Keep to one stretch of the data below, the lines from the one with "You are a computer-use agent. The" up to and including the one with "Task: Open the", and return that stretch exactly.

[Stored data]
# # # # #

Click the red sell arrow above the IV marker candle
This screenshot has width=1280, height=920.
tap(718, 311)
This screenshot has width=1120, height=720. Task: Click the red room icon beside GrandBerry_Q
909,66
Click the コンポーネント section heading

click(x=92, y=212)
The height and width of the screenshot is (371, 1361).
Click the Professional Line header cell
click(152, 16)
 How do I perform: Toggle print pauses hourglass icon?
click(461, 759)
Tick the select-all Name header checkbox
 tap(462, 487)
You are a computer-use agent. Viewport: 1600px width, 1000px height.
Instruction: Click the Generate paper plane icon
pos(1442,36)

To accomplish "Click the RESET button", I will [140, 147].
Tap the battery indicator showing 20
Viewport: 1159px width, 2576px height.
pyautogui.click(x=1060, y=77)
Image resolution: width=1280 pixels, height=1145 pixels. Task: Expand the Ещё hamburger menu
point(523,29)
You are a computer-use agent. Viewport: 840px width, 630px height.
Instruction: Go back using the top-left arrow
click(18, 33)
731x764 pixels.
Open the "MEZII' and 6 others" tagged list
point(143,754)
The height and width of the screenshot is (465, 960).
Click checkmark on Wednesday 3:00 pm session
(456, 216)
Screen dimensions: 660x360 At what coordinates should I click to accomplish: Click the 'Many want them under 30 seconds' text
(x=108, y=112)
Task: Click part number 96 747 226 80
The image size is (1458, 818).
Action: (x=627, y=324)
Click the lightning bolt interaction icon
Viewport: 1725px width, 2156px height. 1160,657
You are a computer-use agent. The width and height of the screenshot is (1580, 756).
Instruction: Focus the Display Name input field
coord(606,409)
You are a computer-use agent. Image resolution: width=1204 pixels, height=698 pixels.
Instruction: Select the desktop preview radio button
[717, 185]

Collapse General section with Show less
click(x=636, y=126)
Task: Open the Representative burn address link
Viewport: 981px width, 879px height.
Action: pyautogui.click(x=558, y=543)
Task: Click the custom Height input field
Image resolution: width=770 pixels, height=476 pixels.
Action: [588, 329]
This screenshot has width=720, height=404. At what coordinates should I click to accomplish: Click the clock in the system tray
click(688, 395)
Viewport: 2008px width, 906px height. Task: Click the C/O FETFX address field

# # # # #

> _SOLVED PROBLEM_
You are a computer-use agent. The width and height of the screenshot is (1580, 756).
Instruction: Focus the Display Name input field
coord(606,409)
You are a computer-use agent. Image resolution: width=1204 pixels, height=698 pixels.
Instruction: Select the desktop preview radio button
[717, 185]

Collapse General section with Show less
click(x=636, y=126)
Task: Open the Representative burn address link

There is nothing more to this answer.